On Radio: March 26, 2016

by Fiona Rae / 24 March, 2016
Including Giuliano Sommerhalder, NZ Skeptics’ Vicki Hyde, wordsmith Max Cryer, music reviewer Grant Smithies and professional American John Dybvig.
Giuliano Sommerhalder, Easter Monday.
Giuliano Sommerhalder, Easter Monday.


Weekend Variety Wireless with Graeme Hill (RadioLive, 8.00pm). A treasure trove of flora, fauna, science, history and guests. For example, NZ Biteys and Ancient Fruit & Veges is the title of a recent show. Regulars include NZ Skeptics’ Vicki Hyde, wordsmith Max Cryer, music reviewer Grant Smithies and professional American John Dybvig. Regular features include Secret Museums of New Zealand, Shipwreck Tales with John McCrystal and ­Outsiders with Gerard Hindmarsh, which are archived on the show’s web page, ­tinyurl.com/NZLGraemeHill.

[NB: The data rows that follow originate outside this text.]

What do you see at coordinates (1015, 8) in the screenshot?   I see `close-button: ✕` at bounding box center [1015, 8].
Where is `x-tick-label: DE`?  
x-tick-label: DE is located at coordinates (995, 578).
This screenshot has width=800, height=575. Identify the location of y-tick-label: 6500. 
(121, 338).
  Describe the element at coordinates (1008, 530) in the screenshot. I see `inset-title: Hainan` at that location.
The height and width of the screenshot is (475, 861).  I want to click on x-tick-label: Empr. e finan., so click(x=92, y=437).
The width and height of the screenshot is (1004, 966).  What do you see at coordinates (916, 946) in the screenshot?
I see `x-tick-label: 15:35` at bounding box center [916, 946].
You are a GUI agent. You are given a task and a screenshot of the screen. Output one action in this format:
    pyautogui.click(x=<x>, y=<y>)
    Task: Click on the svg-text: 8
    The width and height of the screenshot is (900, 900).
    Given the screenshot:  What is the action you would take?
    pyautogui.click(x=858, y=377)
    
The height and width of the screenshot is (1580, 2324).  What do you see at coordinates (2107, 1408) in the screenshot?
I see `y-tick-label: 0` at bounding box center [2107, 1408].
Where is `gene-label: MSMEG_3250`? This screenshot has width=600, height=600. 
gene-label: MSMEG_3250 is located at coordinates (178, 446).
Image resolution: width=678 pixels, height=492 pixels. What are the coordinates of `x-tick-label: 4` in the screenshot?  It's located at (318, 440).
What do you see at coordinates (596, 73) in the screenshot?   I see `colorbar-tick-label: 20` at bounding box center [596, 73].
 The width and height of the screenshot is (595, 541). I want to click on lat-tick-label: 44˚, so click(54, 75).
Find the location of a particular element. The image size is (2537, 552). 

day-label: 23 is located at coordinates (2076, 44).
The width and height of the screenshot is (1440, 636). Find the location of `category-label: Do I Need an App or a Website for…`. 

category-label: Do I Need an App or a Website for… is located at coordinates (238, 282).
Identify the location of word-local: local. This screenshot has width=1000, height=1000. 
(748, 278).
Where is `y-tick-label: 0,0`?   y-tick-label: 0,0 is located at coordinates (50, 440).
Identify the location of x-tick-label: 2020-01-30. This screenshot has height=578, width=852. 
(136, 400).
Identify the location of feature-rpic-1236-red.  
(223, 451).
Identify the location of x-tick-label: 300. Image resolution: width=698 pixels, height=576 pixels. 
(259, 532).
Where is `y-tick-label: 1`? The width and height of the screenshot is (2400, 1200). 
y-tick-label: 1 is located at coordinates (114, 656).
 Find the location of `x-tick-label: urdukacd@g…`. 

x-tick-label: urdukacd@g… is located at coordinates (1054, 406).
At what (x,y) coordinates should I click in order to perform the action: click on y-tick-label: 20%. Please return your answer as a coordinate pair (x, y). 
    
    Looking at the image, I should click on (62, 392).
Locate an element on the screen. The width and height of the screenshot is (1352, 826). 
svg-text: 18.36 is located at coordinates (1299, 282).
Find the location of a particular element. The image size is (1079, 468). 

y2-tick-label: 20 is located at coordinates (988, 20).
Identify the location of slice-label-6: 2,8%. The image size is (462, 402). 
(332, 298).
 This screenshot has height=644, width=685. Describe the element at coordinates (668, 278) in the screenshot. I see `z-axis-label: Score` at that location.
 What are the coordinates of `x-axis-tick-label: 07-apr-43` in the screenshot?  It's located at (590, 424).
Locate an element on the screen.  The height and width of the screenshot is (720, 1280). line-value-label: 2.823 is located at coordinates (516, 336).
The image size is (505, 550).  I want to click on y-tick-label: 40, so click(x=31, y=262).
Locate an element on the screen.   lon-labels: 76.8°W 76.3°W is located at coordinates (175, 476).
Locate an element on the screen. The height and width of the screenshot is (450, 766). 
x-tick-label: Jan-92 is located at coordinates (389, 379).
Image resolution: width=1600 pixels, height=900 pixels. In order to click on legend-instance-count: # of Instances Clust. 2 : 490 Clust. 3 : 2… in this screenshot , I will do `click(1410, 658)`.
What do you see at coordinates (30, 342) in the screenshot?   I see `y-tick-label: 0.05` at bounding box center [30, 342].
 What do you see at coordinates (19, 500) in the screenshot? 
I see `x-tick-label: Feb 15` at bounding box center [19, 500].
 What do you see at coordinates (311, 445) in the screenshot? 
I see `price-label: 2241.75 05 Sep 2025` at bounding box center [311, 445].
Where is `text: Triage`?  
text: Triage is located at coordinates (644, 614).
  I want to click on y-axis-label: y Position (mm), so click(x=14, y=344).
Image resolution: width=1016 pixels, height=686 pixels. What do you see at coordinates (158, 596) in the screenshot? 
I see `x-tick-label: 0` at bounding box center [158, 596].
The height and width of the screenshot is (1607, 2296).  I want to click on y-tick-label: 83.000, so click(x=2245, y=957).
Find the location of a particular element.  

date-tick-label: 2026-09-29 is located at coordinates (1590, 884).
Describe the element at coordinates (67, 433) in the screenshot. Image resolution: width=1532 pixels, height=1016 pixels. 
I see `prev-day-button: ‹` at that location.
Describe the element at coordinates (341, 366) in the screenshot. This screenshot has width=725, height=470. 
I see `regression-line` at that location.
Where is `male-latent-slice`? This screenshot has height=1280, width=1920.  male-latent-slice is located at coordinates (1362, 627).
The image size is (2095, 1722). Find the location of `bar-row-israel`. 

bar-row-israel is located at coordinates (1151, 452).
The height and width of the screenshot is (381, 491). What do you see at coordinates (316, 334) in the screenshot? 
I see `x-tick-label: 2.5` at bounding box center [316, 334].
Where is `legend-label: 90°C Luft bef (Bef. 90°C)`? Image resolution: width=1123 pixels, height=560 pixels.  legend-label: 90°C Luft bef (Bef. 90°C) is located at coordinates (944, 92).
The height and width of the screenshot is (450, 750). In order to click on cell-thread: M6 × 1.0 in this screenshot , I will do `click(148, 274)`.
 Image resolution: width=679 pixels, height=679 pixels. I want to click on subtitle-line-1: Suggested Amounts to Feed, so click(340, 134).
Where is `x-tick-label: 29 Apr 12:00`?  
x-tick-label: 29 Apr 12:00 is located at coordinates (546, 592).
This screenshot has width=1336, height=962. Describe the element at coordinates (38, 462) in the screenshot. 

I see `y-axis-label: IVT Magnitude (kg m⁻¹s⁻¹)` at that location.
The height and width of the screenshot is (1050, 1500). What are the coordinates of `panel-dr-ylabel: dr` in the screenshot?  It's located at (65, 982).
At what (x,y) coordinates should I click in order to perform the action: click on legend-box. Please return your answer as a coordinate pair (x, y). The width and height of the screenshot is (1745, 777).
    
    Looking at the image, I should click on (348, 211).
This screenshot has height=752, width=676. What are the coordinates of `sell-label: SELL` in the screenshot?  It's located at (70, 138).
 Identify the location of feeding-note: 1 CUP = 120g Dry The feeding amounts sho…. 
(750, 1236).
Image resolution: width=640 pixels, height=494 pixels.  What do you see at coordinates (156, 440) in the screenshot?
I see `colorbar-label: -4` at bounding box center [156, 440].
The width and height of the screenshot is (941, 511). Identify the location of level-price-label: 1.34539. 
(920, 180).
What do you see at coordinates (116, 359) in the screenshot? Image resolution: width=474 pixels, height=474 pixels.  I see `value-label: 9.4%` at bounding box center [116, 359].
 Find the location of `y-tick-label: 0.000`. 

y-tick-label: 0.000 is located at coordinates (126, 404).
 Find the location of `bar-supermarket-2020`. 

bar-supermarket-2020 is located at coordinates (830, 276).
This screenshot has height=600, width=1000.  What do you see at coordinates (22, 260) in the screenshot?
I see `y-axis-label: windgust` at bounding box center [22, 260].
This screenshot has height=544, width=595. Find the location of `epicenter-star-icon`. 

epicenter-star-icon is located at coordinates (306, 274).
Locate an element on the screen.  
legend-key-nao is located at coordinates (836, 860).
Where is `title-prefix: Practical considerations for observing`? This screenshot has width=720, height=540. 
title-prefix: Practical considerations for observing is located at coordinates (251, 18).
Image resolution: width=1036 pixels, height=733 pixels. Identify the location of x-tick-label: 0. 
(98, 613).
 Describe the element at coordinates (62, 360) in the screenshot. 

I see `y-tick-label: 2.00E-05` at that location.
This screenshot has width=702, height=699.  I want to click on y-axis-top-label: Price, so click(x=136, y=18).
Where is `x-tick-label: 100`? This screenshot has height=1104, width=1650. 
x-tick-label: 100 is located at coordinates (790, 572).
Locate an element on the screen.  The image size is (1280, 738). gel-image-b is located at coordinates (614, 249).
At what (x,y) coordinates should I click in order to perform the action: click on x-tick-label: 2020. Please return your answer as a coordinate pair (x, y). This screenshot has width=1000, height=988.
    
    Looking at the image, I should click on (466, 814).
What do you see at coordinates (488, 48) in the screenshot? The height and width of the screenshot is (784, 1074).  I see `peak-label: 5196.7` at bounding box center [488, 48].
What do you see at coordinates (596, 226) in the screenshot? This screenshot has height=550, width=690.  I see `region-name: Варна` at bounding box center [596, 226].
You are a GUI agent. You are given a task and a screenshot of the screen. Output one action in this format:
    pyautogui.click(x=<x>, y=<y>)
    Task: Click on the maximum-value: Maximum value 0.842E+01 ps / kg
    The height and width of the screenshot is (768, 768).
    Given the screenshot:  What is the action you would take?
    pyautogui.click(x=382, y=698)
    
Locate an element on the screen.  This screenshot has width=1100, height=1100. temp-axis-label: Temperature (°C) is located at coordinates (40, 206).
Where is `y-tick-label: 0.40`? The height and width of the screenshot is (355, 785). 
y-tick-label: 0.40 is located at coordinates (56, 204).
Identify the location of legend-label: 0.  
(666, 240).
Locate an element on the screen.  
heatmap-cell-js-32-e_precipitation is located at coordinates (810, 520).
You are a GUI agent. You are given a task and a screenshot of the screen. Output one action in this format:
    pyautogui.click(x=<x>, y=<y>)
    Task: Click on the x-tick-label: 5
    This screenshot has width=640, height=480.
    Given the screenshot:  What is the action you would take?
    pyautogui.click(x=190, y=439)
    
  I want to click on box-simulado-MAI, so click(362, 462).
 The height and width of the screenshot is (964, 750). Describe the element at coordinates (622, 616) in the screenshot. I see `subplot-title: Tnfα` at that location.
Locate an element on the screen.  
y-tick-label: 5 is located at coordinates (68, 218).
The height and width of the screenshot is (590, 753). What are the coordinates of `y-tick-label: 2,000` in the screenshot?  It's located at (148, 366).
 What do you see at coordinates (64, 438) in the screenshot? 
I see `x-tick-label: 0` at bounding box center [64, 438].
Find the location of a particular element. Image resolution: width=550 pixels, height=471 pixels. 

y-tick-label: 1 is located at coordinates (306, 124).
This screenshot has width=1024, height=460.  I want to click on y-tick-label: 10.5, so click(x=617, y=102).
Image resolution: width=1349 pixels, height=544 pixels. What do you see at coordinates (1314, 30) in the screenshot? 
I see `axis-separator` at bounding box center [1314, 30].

Opera on Sunday (RNZ Concert, 6.00pm). South African artist William Kentridge wowed them again at the Met with his production of the modern opera Lulu, by Alban Berg – an “ideal fit for Mr Kentridge’s darkly fantastical sensibility”, said the New York Times. German soprano Marlis Petersen plays the alluring Lulu, who was discovered on the streets at 12.


The Trumpet Shall Sound (RNZ Concert, noon). Italian trumpeter Giuliano Sommerhalder was a welcome replacement for an indisposed Tine Thing Helseth in this Auckland Phil concert from 2015, and in taking on Haydn’s solitary trumpet concerto, he “stamped his personality on a familiar score”, said the Herald’s William Dart. Under Norwegian conductor Eivind Gulberg Jensen, the Phil also performs Haydn’s Symphony No 34, Jean Francaix’s Prelude Sarabande et Gigue (with Sommer­halder) and closes with Beethoven’s 7th.

Music Alive (RNZ Concert, 7.00pm). Handel’s Messiah – what else? – for Easter; this concert is one of the last conducted by Christ­church City Choir’s long-serving director, Brian Law. The soloists are Francesca Lombardi-Mazzulli, Russell Harcourt, Christopher Bowen and Jonathan Lemalu, with the Christchurch Symphony.


Music Alive (RNZ Concert, 7.00pm). Tonight’s recording from Womad Taranaki features the rebel general of Congo, Jupiter Bokondji, and his band Okwess International. His political and social messages are carried over a hotbed of Afropop, Congolese rhythms, funk and rock that he calls Bofenia Rock.


Your chance to comment on TV and radio


Congratulations to all the folk of Country Calendar. The retrospective episode marking 50 years on TV was excellent.

Our No 8 fencing wire mentality has evolved with the times to encompass electronic and digital processes – but computer-programmed sheep dogs doing stock work? Shades of an old programme featuring Christmas turkeys wearing gumboots. That one was for the bird brains. Wonder how many mutts got caught out this time? Good one!

Marilyn Wightman


Could some one please tell me why Hilary Barry and Mike McRoberts gaze intently into each other’s eyes before starting the news on Newshub Live? Melissa Davies and Tom McRae try to out-stare each other as well.

What do other viewers think?

Brian Collins
(Aro Valley, Wellington)


Last night I watched Prime’s new series Beneath New ­Zealand – a great documentary with excellent photography. Sometimes you forget that when you see a man squeezing through a small gap underground or dangling from a rope above a canyon’s mouth, there’s a cameraman who has done it first.

But the usual complaint comes with this – why the useless, intrusive background music that all ­documentary- makers seem to find essential?

Alasdair Abernethy


I agree with Robin Rutherford and Bernard Redshaw and their comments on advertising and programming (Talkback, March 5).

I would also like to know what is TV1’s agenda on the future of Coronation Street. On March 11, it was listed as screening at 10.20pm for 30 minutes (to make way for a certain cooking show, which was on for two hours and 50 minutes). Will Coronation Street soon be relegated to the early hours?

Janet Fursdon

TVNZ spokesman Jason Antill responds: The late start for Coro­nation Street on March 11 was a one-off due to the Master­Chef Australia finale. We were uncertain of its exact duration when ­listings went out, so allowed until 10.20pm. However, MasterChef wasn’t as long as originally anticipated, which meant Coronation Street began at 10.00pm.